La malédiction du Nyan Cat a encore frappé

Ce retour de la logique propriétaire n’est à vrai dire pas un phénomène isolé. Il a frappé par exemple en 2013 deux autres mèmes célébrissimes : le Nyan Cat et le Keyboard Cat. Les créateurs de ces vidéos cultes ont déposé un copyright et une marque pour attaquer en justice Warner Bros qui avait réutilisé ces personnages dans le jeu vidéo Scribblenauts.

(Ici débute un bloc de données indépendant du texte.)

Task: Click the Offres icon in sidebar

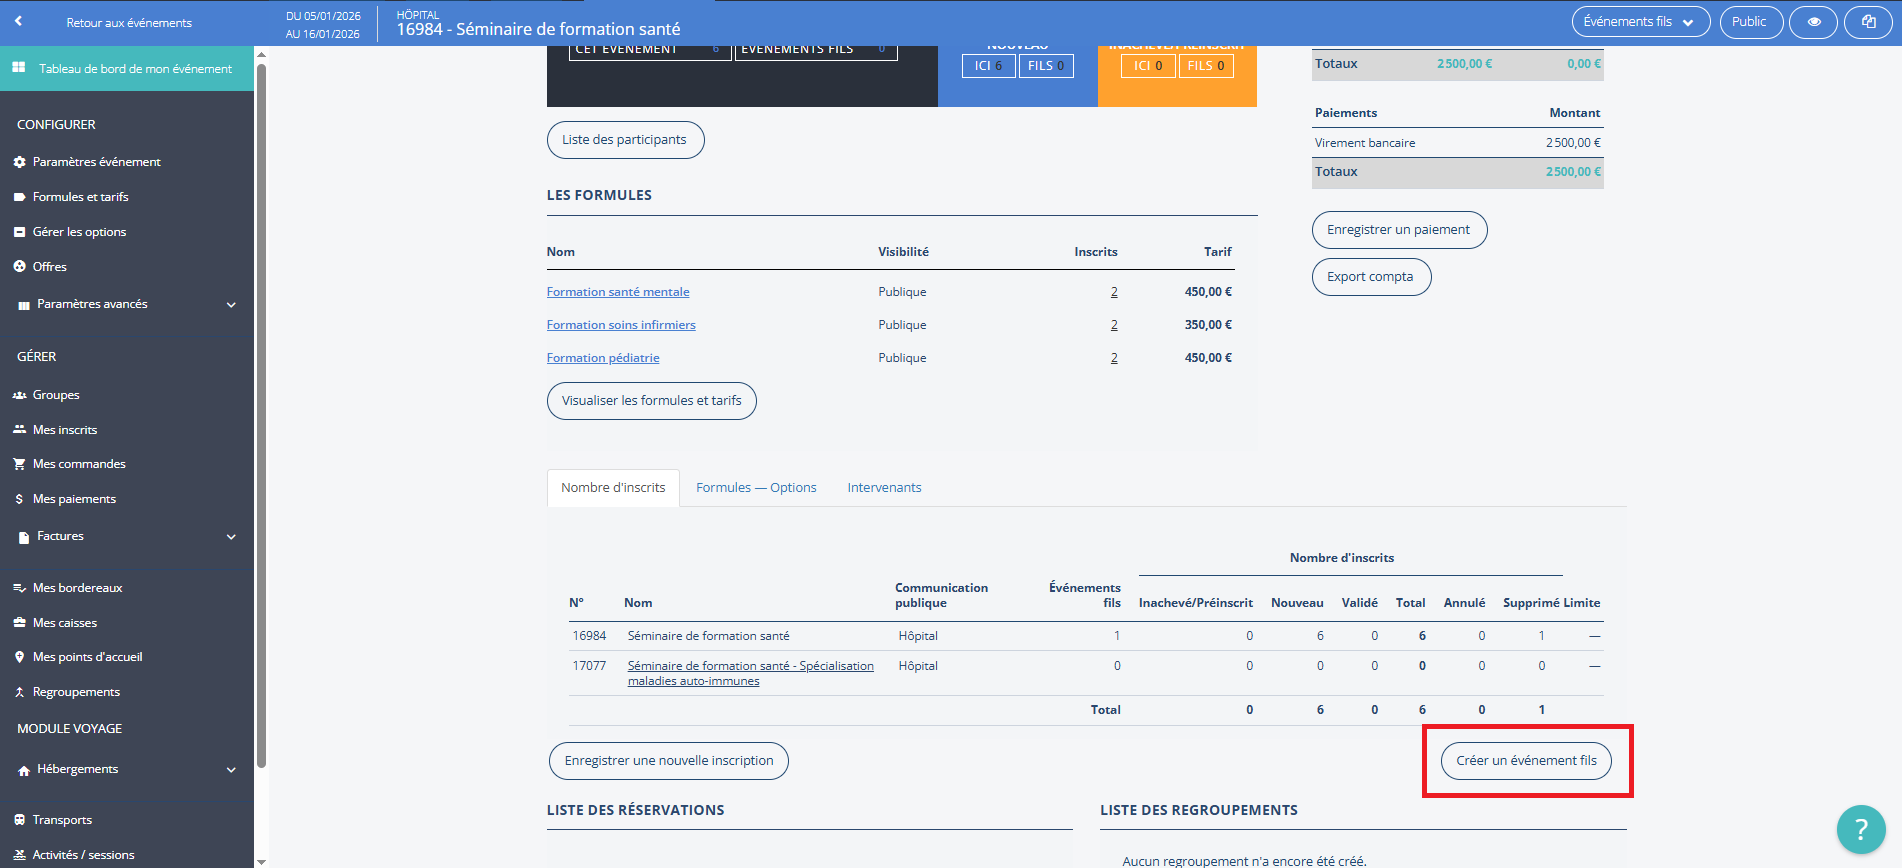Action: pos(19,267)
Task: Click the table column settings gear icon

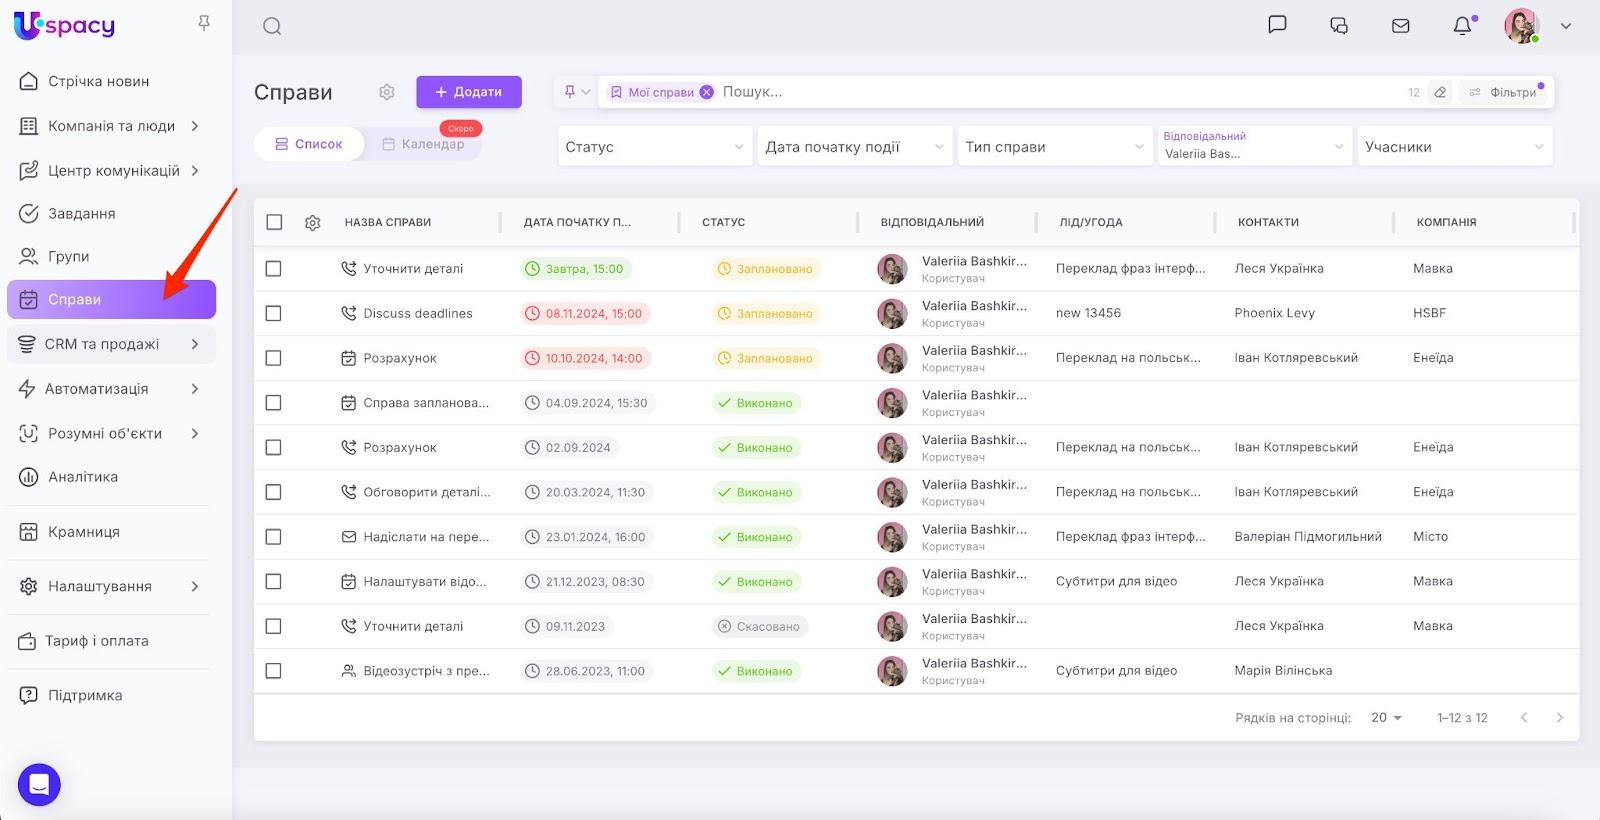Action: [x=312, y=222]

Aucun jugement n’a été rendu à cette occasion, car Warner Bros a préféré accepter en septembre 2013 une transaction financière pour éteindre la plainte, comme c’est souvent le cas aux Etats-Unis. Dans une certaine mesure, c’est presque dommage, car certains avaient soulevé de sérieux doutes quant à la validité de ces titres de propriété intellectuelle revendiqués.

Voilà par exemple ce qu’en disait par exemple Mike Masnick dans un article du site Techdirt :

La signification culturelle du Nyan Cat et du Keybopard Cat ne vient pas Schmidt ou de Torres [les créateurs respectifs de ces deux mèmes]. Il y a des milliers et des milliers de vidéos semblables sur Internet. Mais comme tous les bons mèmes, ces deux là ont acquis une signification culturelle particulière parce que des masses de personnes de sont appropriées ces idées pour créer à partir d’elles. Que Schmidt et Torres surgissent à présent pour réclamer une « propriété » sur la qualité mimétique de ces oeuvres est juste insultant. C’est un affront infligé à la communauté des personnes qui ont rendu ces deux mèmes populaires.

[…] Les deux créateurs de ces mèmes ont grandement bénéficié, non pas de leurs propres efforts, mais de ceux de ces millions de personnes qui se sont transmis des oeuvres à la base assez navrante pour les rendre célèbres. Les voir apparaître dans un jeu vidéo n’a fait qu’accroître encore l’attention et la popularité dont bénéficie ces mèmes.

Ce commentaire est extrêmement intéressant, car il sous-entend que ces deux mèmes ont connu une appropriation collective à une échelle telle, qu’ils ne devraient plus pouvoir faire l’objet d’un droit de propriété privée, même par les personnes à l’origine des motifs de base.

Or on va voir que sans aller jusqu’à consacrer une telle « propriété collective » (ou mieux « commune ») sur les mèmes, plusieurs décisions rendues récemment à la fois aux Etats-Unis et en France tendent à considérer qu’ils ne sont pas appropriables par les mécanismes classiques de la propriété intellectuelle.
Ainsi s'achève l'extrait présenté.